Hi Susan, I mistyped the website address for Cedarsong Nature School in the original discussion post. I have corrected it however I guess it will not"take" until it has been approved! In the meantime, you can check us out at this correct url address: www.cedarsongnatureschool.org. I look forward to continuing this discussion. You can also join the dialogue onour Facebook page. Thank you.

Susan Sedenik said:
Good question Erin.  I am curious to see the responses to this post.  I wish we had a forest kindergarten and/or preschool in my area (northeast Ohio).  I tried to click onto your link above but it is not working, I used to live in the Pacific NW and would love to see what your school is all about!

Erin,

I can think of a lot of reasons why Forest Schools don't exsist here in the US, but I am continuously shocked by how far we have fallen into the hole of standardized curriculums and grade expectations even for our youngest learners. It all begins with play,...higher order thnking, socialization, language development, gross and fine motor skills.
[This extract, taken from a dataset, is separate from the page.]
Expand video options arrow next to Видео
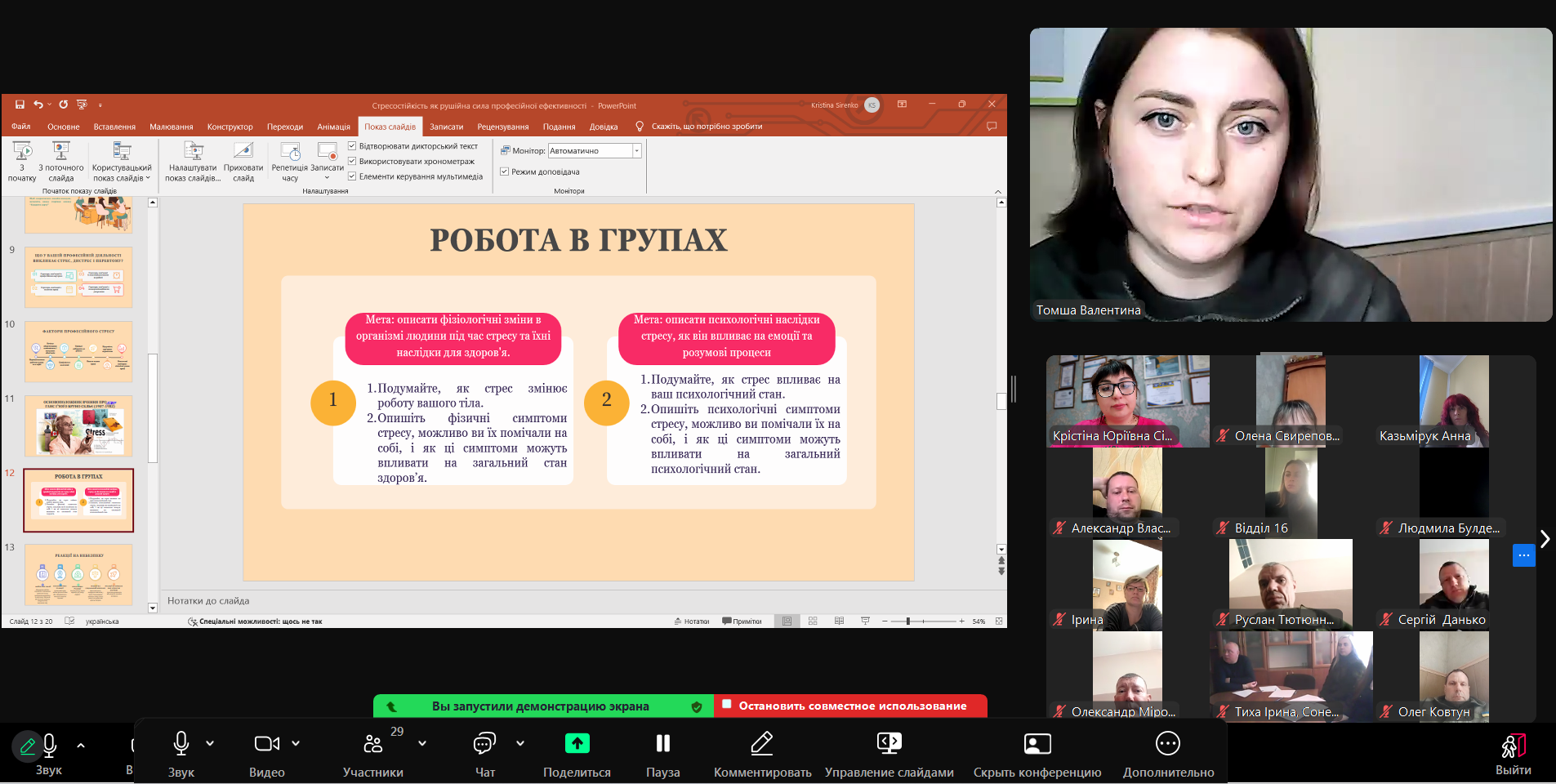click(x=296, y=743)
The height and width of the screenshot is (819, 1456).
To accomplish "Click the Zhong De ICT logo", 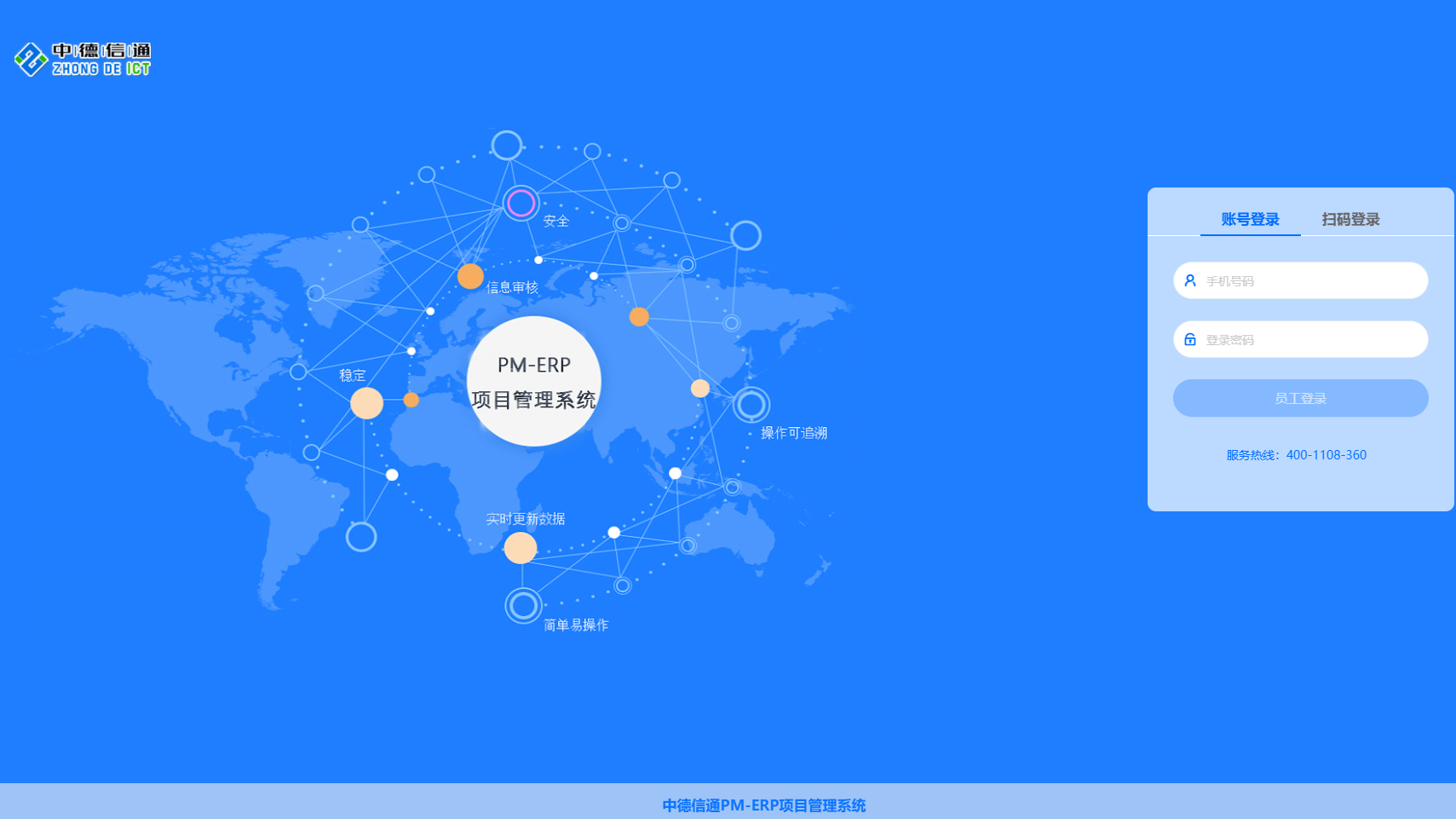I will 83,59.
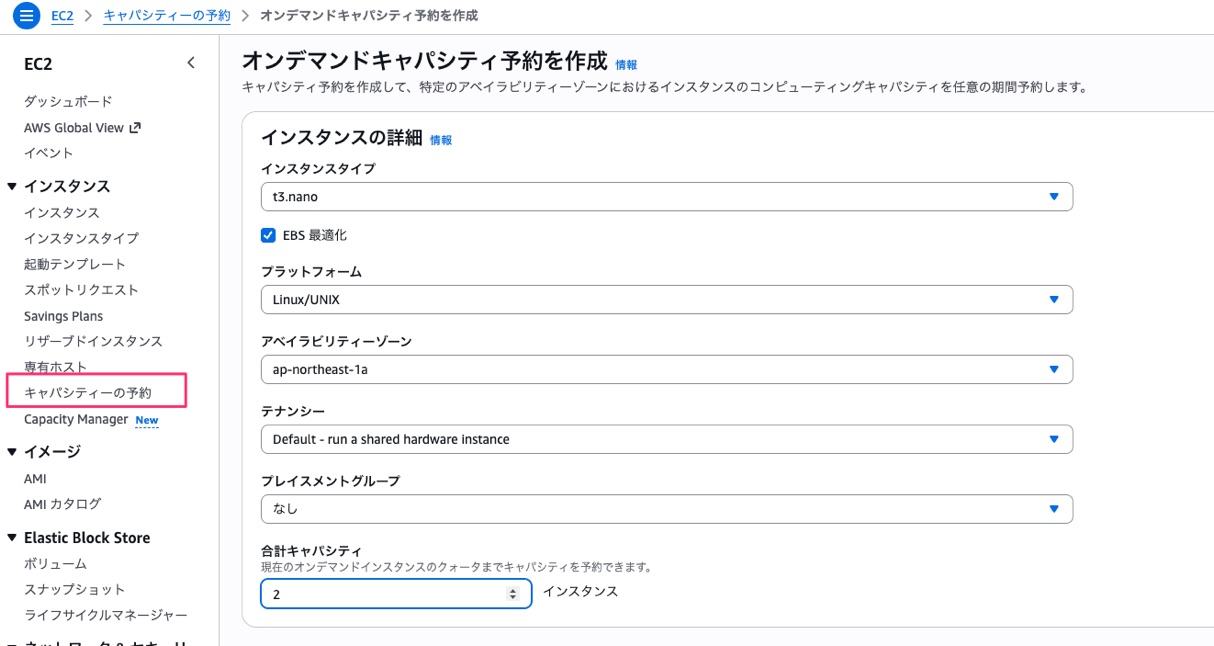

Somewhere along the line someone said that playing wasn't learning and that we, as adults had all the answers to childrens natural thirst for knowledge.

I be;ieve the difference across the sea in Germany, Scotland, the UK, and the Netherlands is how they value early childhood learning. My impression from my research is that they value it highly and have done their human development homework. If you want a healthy citizen who cares about their culture and particiaptes in their community, give them an education that develops a sense of place EARLY.

On the bright side, I started a one day a week forest preschool here in central Vermont. With 5 weeks of notice  to the community I had full enrollment with a waiting list! I also work in two schools with a total of  120 children three days a week. These kindergarteners and first graders are spending about nine hours a month outside in their local forest learning. Teachers are seeking more help in this type of learning. Many educators see the need for it. Unfortunately, again, unlike the countires over seas, none of this work is funded by our state government. My work is privatley or grant funded.

I'd love to hear peoples stories!

 

-amy

How are they licensed? Do they have a building that they operate out of?
No. The original waldkindergartens that I observed in Germany are completely outdoors year-round and they receive the same public funding from the government that all of the other preschools do. Our Forest Kindergarten here in Washington state is the same in that we do not even have an indoor space and the children are outdoors in all weather. Our program is run on 5 acres of private forest land and each class is three hours. In this state, there are no licensing requirements for that scenario.

Amy Beam said:
How are they licensed? Do they have a building that they operate out of?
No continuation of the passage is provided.